A new program on Vashon is proving that an activity many people take for granted — plugging in headphones and listening to music — can make a big difference in the lives of the elderly.
“They light up when they see it’s time for their music,” said Deborah Byington, the Life Enrichment Program coordinator at Vashon Community Care. “You can really see the change in expression on their faces.”
This winter Byington has been overseeing a program to get residents at Vashon Community Care (VCC) listening to personalized music, an activity that’s been shown to ease the symptoms of dementia and is believed by some to improve access to memories that seem otherwise unreachable.
The care center is now collecting new and used iPods as well as iTunes gift cards for its Music & Memory program, and it will have a table at the Vashon Senior Center’s screening of “Alive Inside,” an award-winning documentary film about the program and the effects of music on memory in the elderly, at the Vashon Theatre on Tuesday.

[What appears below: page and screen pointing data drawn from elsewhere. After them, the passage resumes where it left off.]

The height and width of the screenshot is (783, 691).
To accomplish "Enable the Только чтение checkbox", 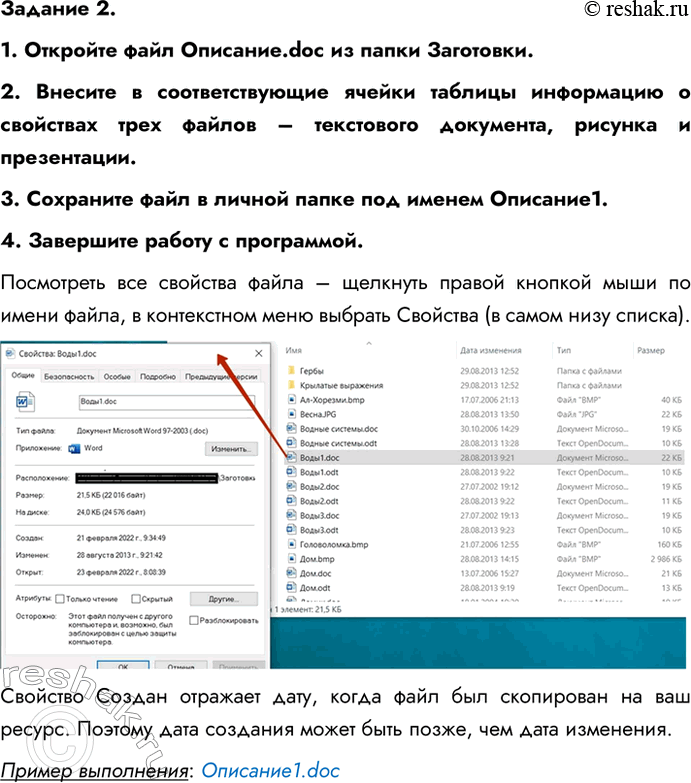I will click(x=59, y=598).
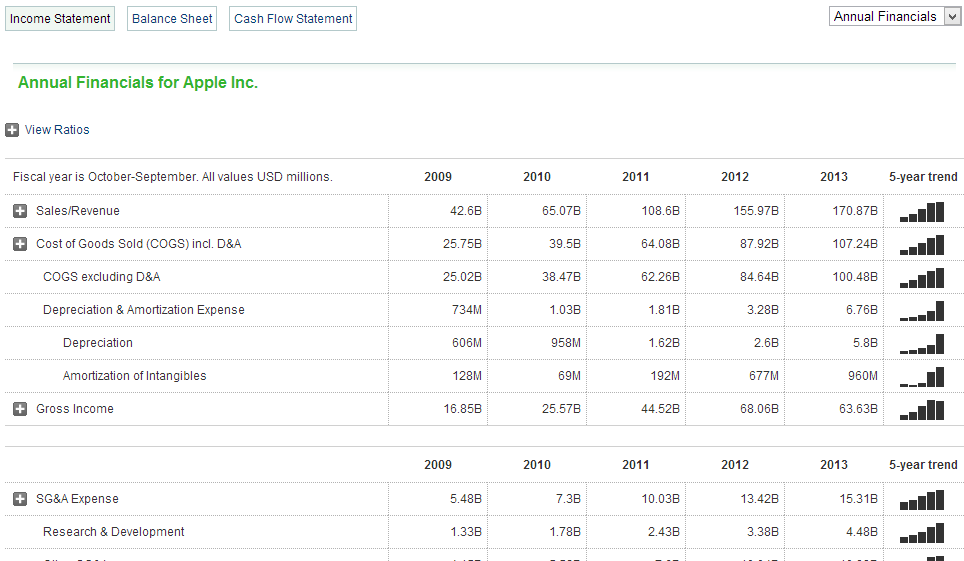964x561 pixels.
Task: Click the Gross Income 5-year trend chart
Action: [921, 409]
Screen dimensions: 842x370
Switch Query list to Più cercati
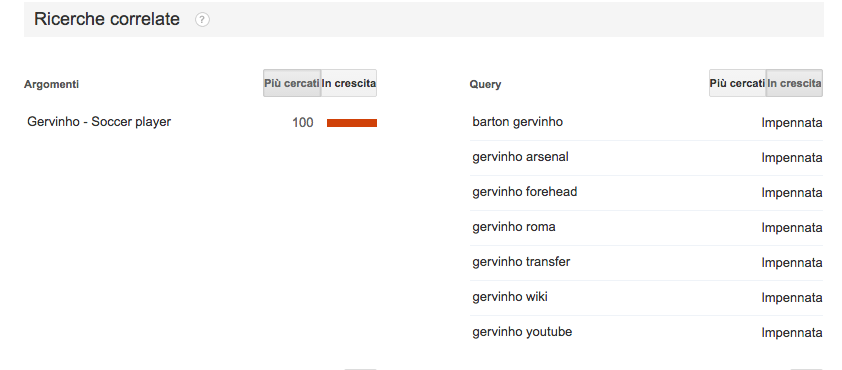tap(737, 83)
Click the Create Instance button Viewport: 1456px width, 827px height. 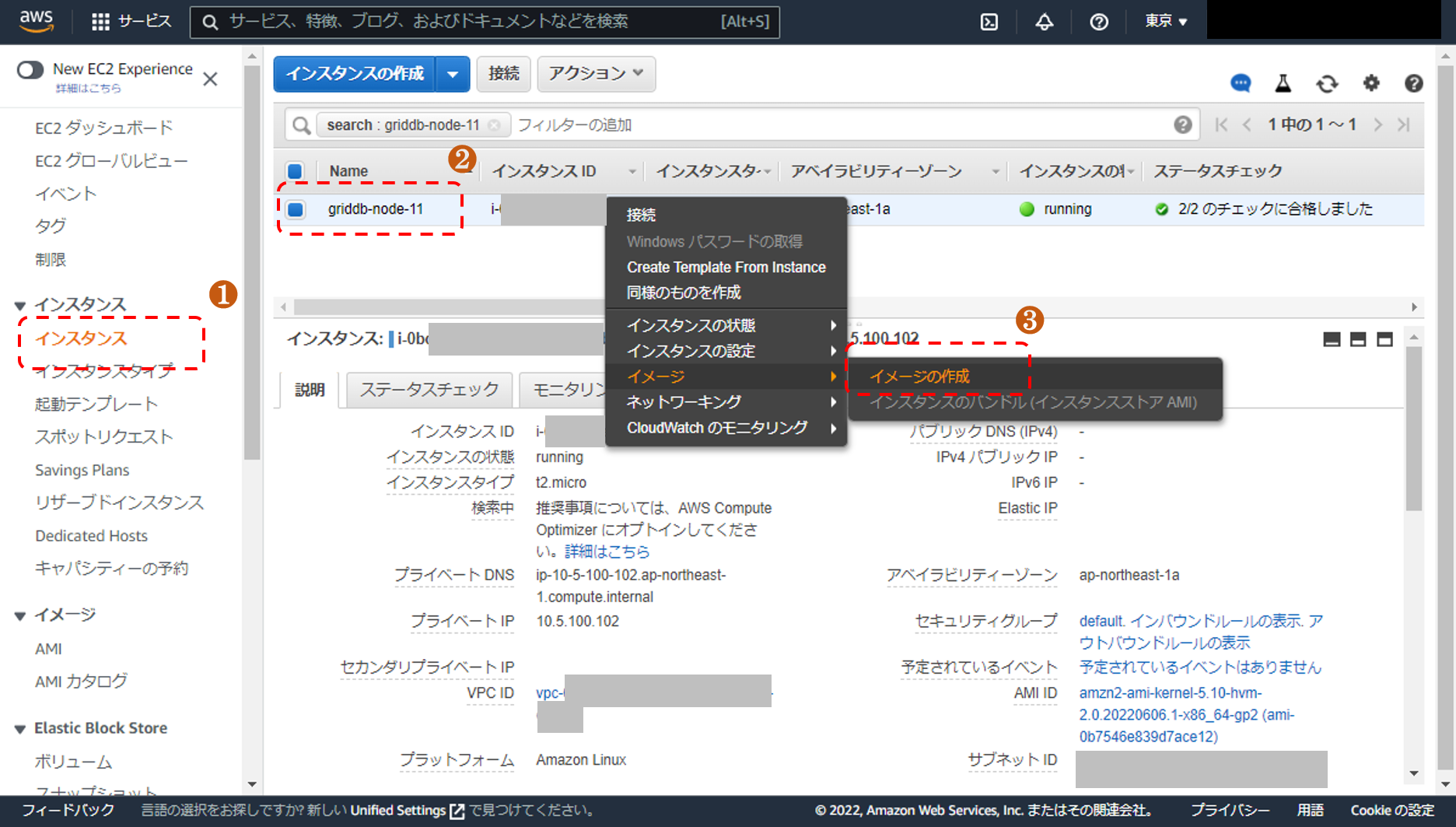(x=355, y=74)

“Memory loss is a big issue for people on the island,” said Ava Apple, the senior center’s director. “We held a couple of forums back in September about it … and were amazed at the turnout and hunger for knowledge around the topic. Everybody stayed and asked questions for a long time.”
Around that same time, VCC became certified in the Music & Memory program, enabling it to offer its residents iPods to listen to music they enjoy or that is meaningful for them.
“It’s really something to watch your loved one and know that they are enjoying … something,” said Martha Woodard, whose mother Kathleen Haygood, 91, participates in the program. “Music was always very important to Mom.”
Cara Aguilera, VCC’s activities director, said that she and several staff members saw the documentary “Alive Inside” at a training session and wanted to give the Music & Memory program a try. Coincidentally, it was around this time that VCC received a call from the Lucky Seven Foundation, which offered to pay the $1,000 certification fee for the program. Members of the foundation’s board had also seen the film and wanted to help get the program started in several Seattle-area care facilities.
Aguilera and several staff members participated in the training process, and in November VCC became one of 15 long-term care facilities in Washington to be certified in the Music & Memory program.
Byington has been primarily responsible for implementing the program and has been working with most of the residents in the skilled nursing area, including Haygood and Lilah Hook, 90.
“Lilah lost her words completely about six months ago, but she’ll respond to the music,” Byington said. “You can see her foot tapping sometimes, and she’ll relax. It really seems to comfort her.”
Byington said she often uses the iPods and personalized music playlists for Hook and several other residents at mealtimes as it seems to keep them alert and more interested in eating.
Woodard credits the music program with helping her mother bounce back from a fall she suffered several months ago.
“She had stopped talking. But since they started the music with her, she’s trying to talk again, and she’s more responsive,” she said. “Music is the key. It’s been a real force of communication through the whole process.”
Some of the benefits that listening to personalized music has been reported to have in people with dementia include decreased agitation, increased alertness, increased engagement with caregivers and family members, increased verbal and non-verbal communication and even a decrease in the need for psychotropic drugs to treat behavioral and psychiatric issues.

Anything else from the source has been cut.